TASK DATA:
- Opening Delimiter -
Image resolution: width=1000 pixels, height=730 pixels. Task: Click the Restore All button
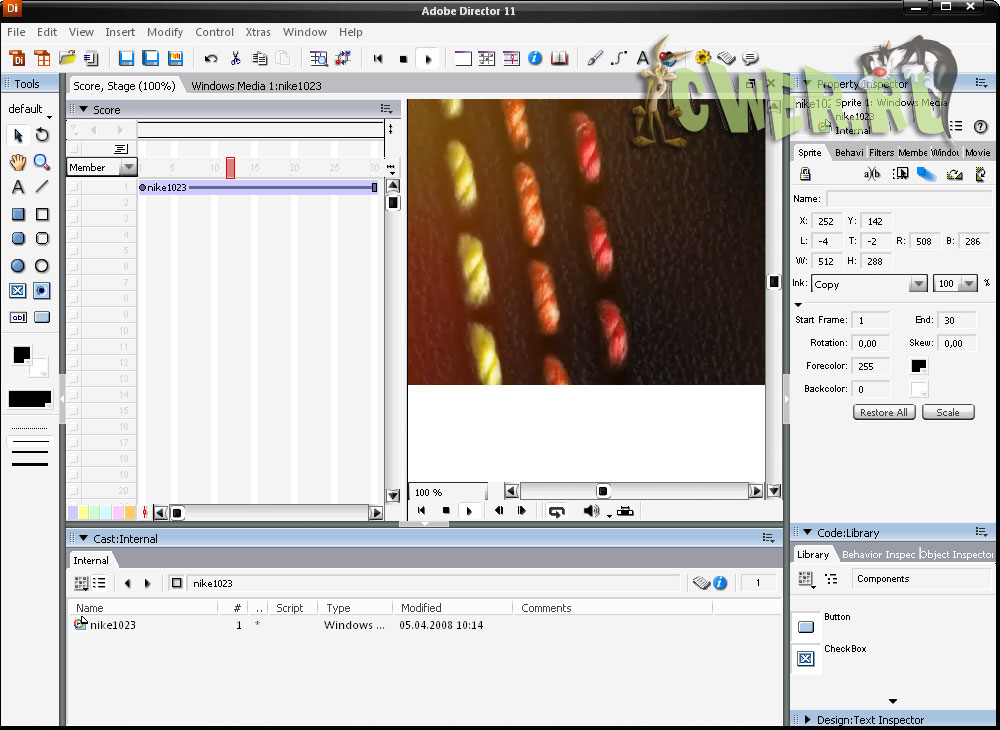point(884,412)
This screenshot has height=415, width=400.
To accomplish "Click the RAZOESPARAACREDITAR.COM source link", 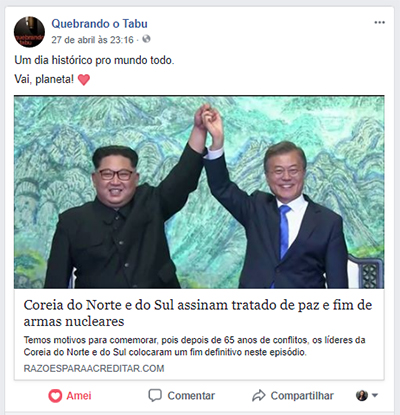I will point(94,368).
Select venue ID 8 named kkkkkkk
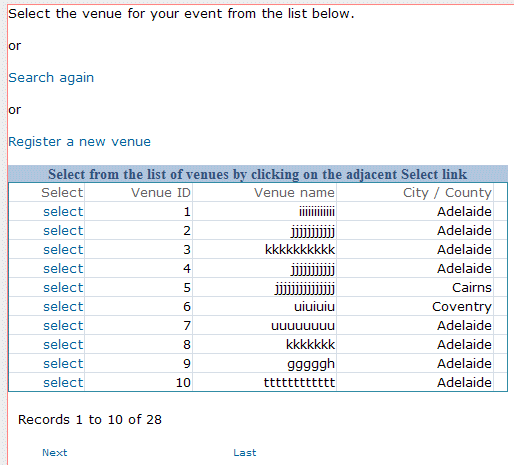Screen dimensions: 514x465 (63, 345)
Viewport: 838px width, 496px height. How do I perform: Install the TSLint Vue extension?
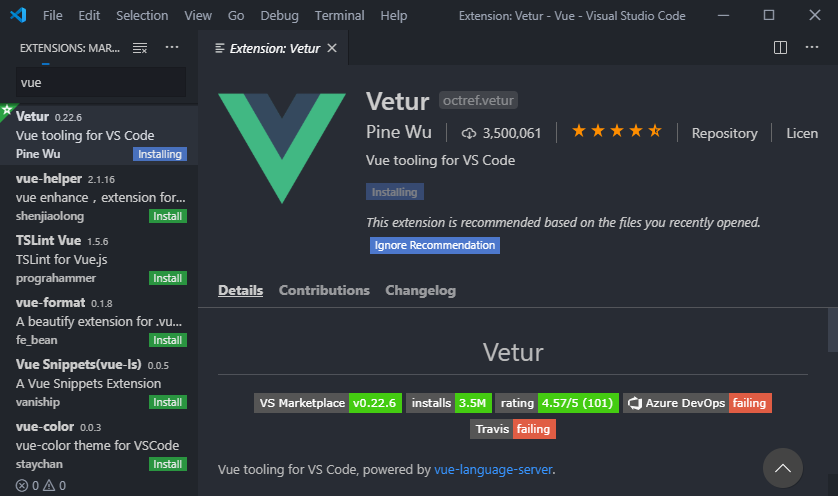point(168,278)
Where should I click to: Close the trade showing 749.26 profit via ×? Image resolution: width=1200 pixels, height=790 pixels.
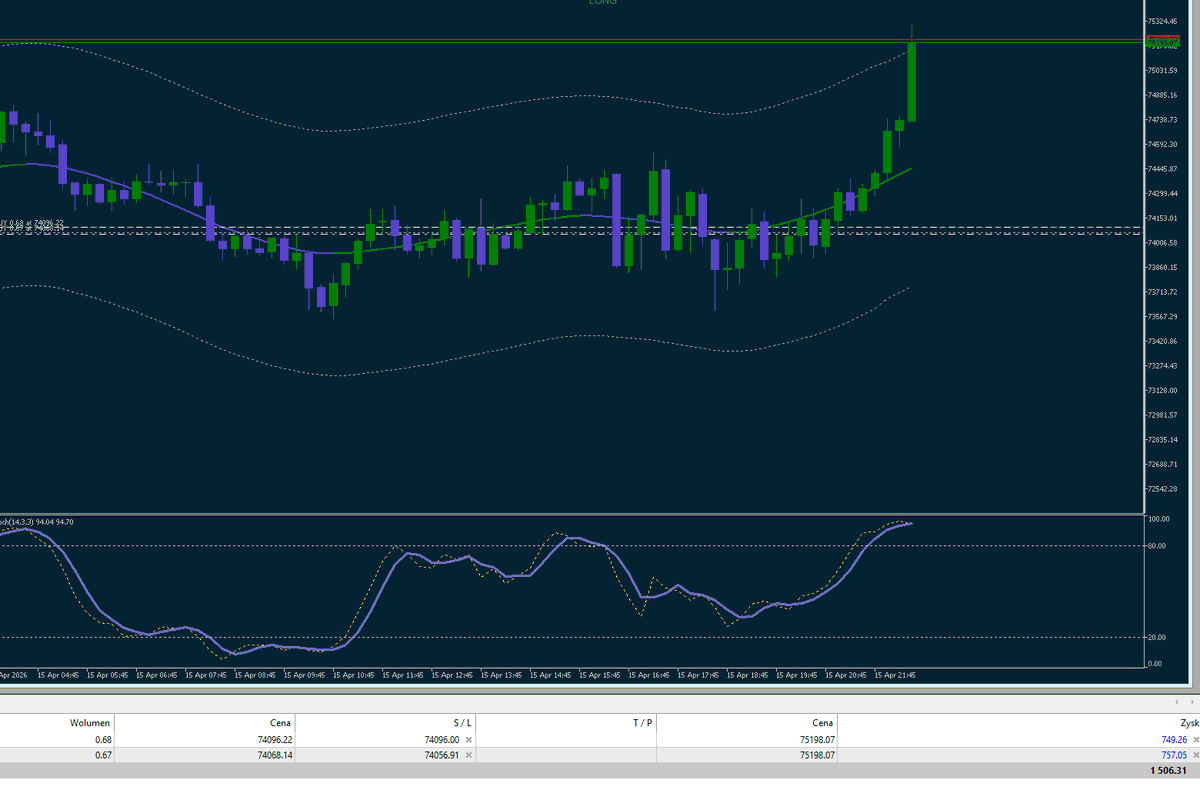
- Closing Delimiter -
EXERCISE INSTRUCTIONS:
With the pictures left out, please output each line from the one containing "Viewport: 838px width, 496px" through the end of the entries, exactly as it is.

EXERCISE SOLUTION:
Viewport: 838px width, 496px height. How do I perform: Install the TSLint Vue extension?
point(168,278)
Where should I click to: Close the trade showing 749.26 profit via ×? Image resolution: width=1200 pixels, height=790 pixels.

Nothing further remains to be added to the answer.